* [Task directions]
Your reply should be one number: how many lines of the records below contain the string "computer".

Data records Start Marker

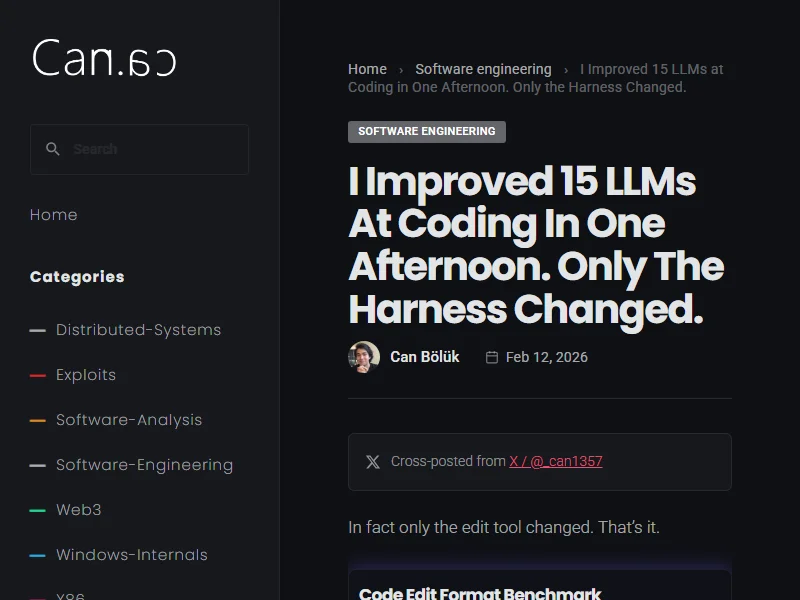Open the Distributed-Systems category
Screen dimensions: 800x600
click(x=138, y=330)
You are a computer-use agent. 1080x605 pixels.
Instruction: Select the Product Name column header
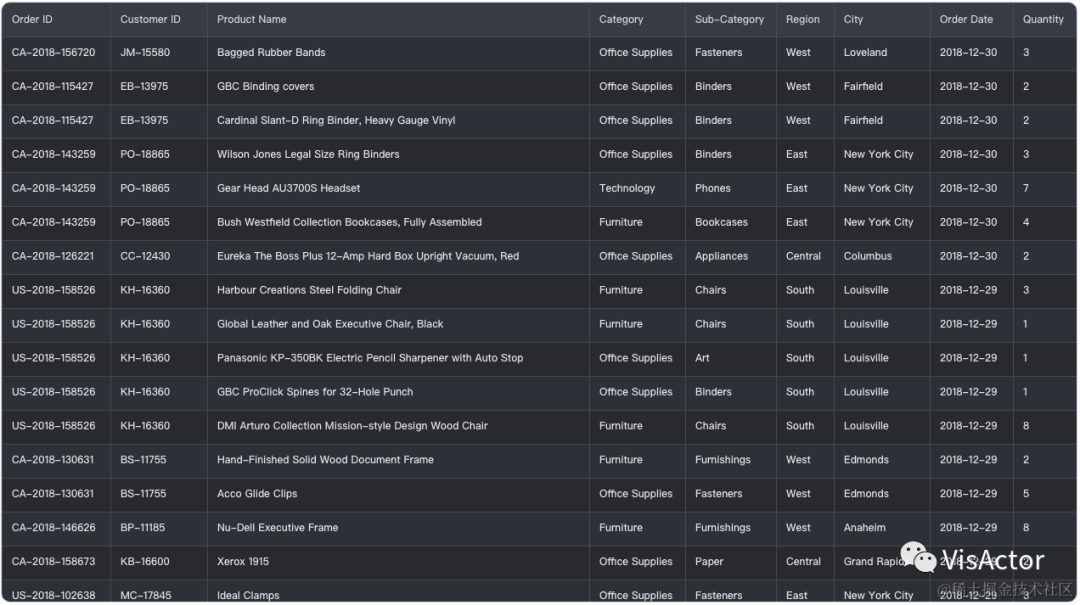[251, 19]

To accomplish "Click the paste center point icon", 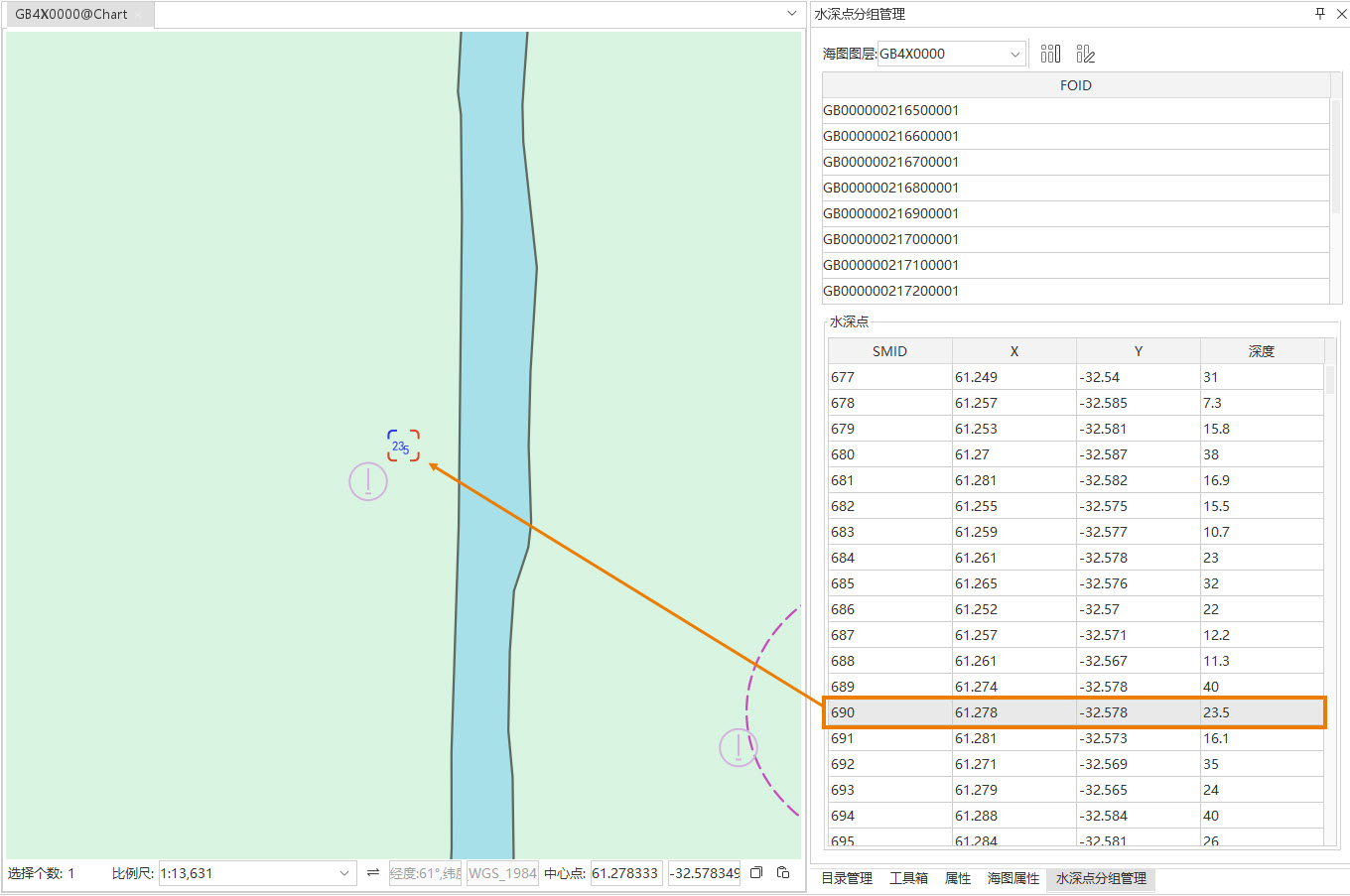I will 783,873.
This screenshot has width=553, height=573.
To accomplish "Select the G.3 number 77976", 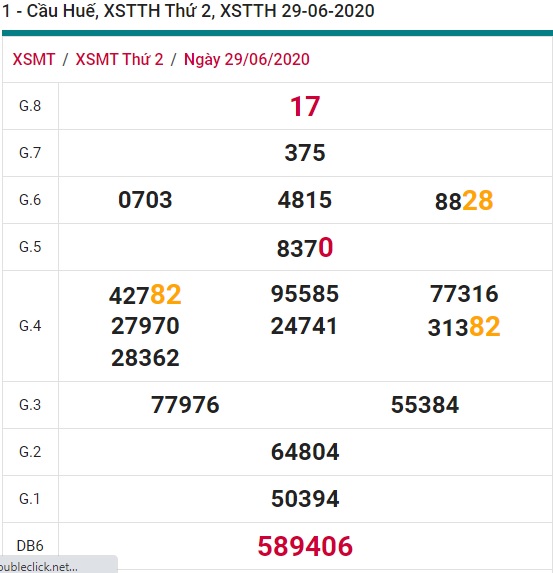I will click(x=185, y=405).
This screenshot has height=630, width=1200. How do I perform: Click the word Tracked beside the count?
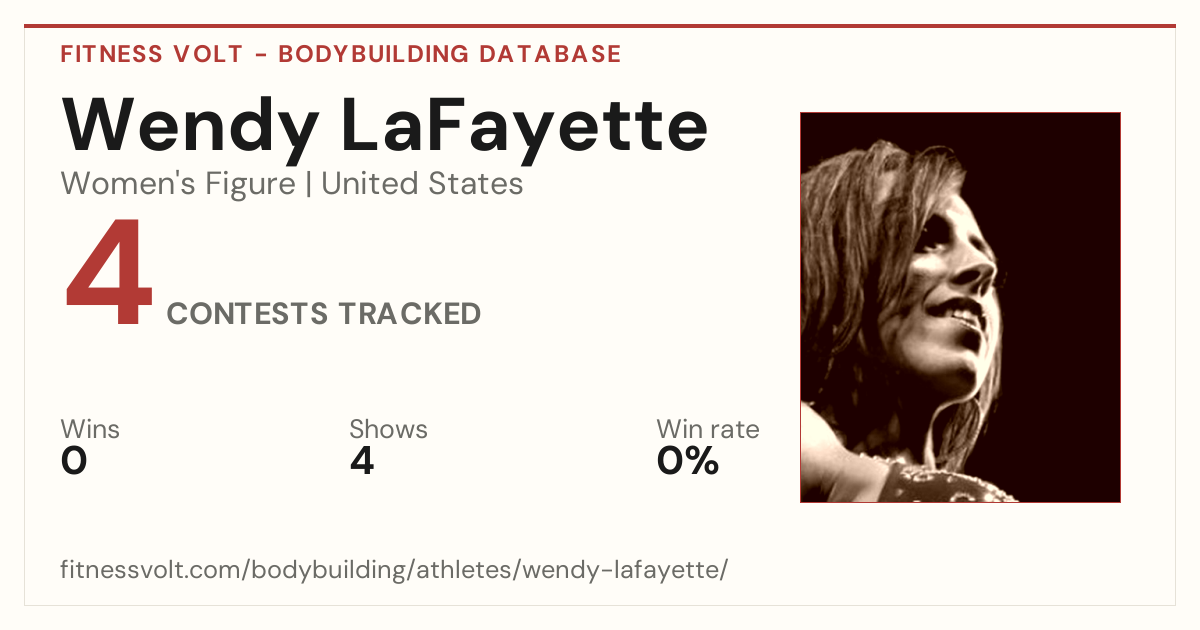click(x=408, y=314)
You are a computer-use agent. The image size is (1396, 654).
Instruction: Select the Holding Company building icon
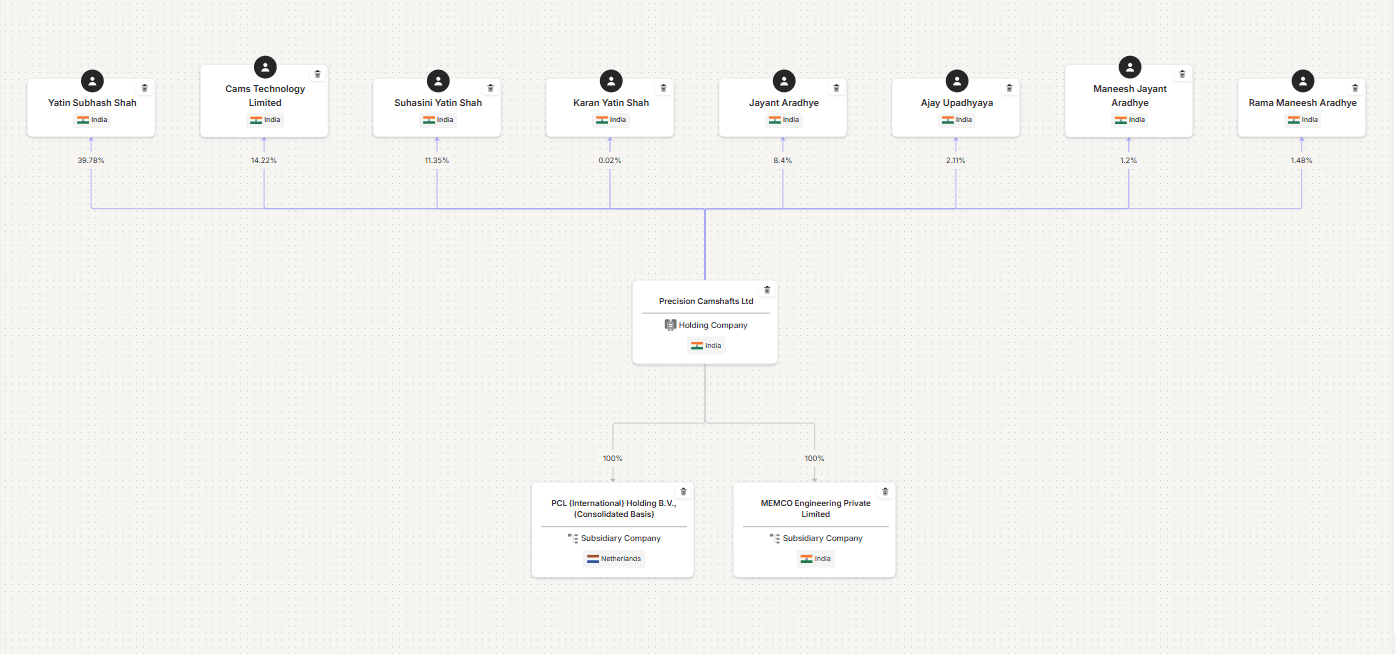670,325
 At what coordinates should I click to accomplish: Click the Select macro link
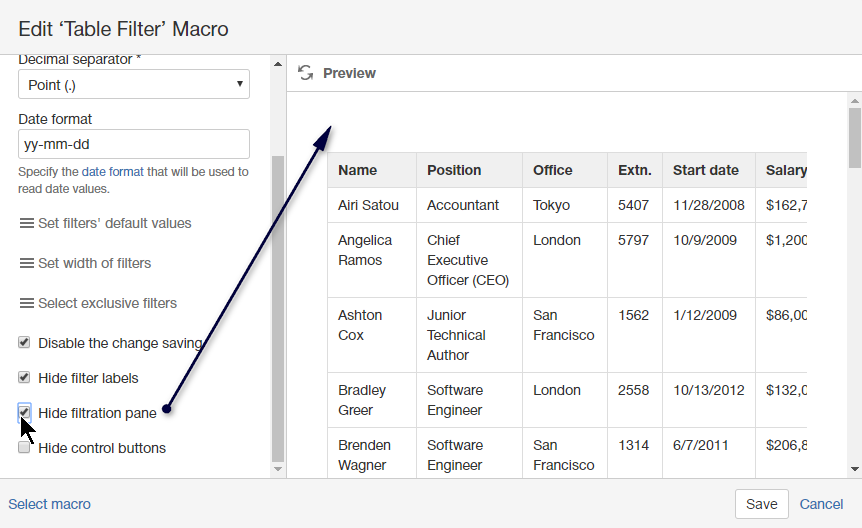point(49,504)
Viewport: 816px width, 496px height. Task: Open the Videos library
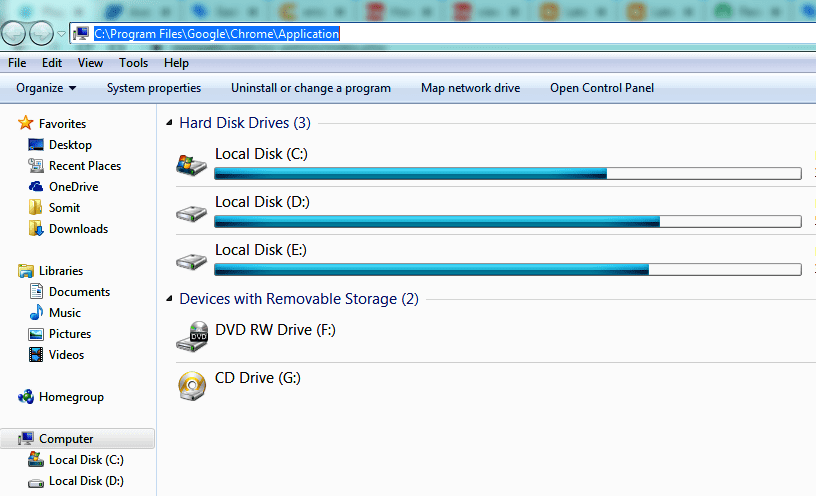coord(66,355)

Data records End Marker

* [Finished task]
2